Sunday, June 26, 2005

The Politics of Genetics (intro)

I have discovered that one of the pleasures of having a blog is receiving thoughtful and provocative correspondence from total strangers. The downside is being scooped by one's own comments section! R.L.A. Schaefer of Dubuque Iowa posted a comment on the politics of genetics that anticipates my own thoughts.

His key point to start the discussion: Opinions on the nature/nurture debate are shaped by one's take on Original Sin, with leftists tending to believe in the perfectability of man through social engineering. Conservatives "tend to conclude that humans are not easily changed; thus the potency of nature is in that sense stressed." Thus, liberals are more likely to be skittish about genetic research and its political implications. This fear is made explicit in the lengthy and apologetic discussion section of the APSR article discussed in prior posts.

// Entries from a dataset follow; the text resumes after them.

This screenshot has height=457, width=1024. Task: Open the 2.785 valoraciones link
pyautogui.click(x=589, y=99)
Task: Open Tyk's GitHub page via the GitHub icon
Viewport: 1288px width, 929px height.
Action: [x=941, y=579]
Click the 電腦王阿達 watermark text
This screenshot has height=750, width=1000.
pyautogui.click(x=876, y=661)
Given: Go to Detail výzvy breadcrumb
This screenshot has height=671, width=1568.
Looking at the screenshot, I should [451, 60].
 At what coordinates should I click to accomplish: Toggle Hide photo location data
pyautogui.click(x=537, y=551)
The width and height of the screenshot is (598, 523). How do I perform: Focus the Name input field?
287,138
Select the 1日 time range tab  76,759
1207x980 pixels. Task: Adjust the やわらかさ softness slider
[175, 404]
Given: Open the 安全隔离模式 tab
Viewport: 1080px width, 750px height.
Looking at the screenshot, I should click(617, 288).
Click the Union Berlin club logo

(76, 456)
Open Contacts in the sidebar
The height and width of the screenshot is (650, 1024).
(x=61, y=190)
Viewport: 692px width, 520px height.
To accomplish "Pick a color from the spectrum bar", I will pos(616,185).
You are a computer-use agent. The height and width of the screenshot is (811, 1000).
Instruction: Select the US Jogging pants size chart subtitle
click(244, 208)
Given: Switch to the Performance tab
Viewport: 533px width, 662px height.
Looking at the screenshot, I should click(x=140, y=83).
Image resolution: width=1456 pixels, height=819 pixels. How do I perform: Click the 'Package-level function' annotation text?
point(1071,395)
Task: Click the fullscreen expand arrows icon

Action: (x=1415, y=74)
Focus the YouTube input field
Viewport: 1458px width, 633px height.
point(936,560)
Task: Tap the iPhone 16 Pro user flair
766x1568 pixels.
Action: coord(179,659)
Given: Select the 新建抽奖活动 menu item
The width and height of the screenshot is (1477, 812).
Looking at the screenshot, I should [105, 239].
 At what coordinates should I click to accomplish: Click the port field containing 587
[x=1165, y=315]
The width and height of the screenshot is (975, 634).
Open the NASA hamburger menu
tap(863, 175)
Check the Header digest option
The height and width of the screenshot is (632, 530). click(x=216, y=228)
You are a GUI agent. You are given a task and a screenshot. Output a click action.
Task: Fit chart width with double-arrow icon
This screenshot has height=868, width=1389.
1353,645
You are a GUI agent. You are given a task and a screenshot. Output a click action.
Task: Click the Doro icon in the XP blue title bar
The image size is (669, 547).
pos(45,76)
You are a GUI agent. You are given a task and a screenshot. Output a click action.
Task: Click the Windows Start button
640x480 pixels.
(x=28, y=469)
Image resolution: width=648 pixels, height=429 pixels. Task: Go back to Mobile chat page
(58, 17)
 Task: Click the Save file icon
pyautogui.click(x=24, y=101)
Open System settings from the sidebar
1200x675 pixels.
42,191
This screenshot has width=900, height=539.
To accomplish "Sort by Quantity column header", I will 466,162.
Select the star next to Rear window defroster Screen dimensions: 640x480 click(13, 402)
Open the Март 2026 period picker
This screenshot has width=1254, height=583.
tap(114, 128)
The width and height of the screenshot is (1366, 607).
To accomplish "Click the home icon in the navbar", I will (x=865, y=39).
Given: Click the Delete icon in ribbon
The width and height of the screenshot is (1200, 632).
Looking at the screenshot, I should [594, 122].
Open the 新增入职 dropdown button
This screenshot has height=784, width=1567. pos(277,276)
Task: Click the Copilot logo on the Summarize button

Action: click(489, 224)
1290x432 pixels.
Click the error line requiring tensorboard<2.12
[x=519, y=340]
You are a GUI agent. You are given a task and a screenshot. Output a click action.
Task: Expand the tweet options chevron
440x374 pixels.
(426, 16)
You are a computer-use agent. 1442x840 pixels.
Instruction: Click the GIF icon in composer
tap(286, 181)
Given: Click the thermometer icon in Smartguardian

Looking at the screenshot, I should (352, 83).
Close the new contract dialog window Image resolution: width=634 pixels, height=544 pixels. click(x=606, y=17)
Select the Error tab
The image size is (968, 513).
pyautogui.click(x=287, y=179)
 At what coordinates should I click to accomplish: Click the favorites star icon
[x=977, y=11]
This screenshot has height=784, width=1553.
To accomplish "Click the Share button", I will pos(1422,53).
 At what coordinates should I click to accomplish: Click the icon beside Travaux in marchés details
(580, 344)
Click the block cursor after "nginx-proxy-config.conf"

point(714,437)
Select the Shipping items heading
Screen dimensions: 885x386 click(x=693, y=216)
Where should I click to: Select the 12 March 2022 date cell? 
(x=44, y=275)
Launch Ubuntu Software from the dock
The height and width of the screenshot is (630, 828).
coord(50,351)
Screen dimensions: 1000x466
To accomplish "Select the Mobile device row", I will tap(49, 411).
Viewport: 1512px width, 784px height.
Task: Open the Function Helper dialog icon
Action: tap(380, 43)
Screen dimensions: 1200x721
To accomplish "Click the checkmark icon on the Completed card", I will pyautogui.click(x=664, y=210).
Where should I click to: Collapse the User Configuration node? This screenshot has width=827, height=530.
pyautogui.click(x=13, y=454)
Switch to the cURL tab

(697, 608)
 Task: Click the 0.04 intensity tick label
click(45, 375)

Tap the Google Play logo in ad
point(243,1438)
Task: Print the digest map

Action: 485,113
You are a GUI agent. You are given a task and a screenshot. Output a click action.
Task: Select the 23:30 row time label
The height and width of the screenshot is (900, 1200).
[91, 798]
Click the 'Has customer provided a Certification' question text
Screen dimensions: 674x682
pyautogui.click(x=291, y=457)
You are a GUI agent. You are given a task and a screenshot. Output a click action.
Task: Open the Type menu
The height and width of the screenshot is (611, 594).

Conservative vs liberal views on equality point in the same direction. Conservatives emphasize equality of opportunity, and are far more comfortable with Aristotelian notions of justice ("that justice involves treating equal persons equally, and treating unequal persons unequally"). However, the liberal ideal of egalitarianism is threatened by noticing individual differences, especially if they appear to be "hardwired" and not amenable to social engineering. (Group differences are to be celebrated, but only to the extent they are culturally constructed and can be thus deconstructed.)

Finally, the left's (self-acclaimed and somewhat romanticized) historical role in opposing Nazi ideology, which of course included eugenics, additionally points in the same direction. Nevermind the fact that in pre-WWII America, eugenics was a "progressive" idea, endorsed in varying measures by Woodrow Wilson, Oliver Wendell Holmes, and Margaret Sanger; even Planned Parenthood has to deftly apologize for their founder. And I think that the left's own fantasy image of itself is a critical determinant of its current reactions to events (see here and here).

I think that these three ideological trends are fairly obvious to those familiar with political philosphy and Conservatism 101; Jonah makes some related points more cleverly in his most recent article. Still, I think these ideas set the stage for much of what I will have to say in future posts on this topic (yet another promissory note!).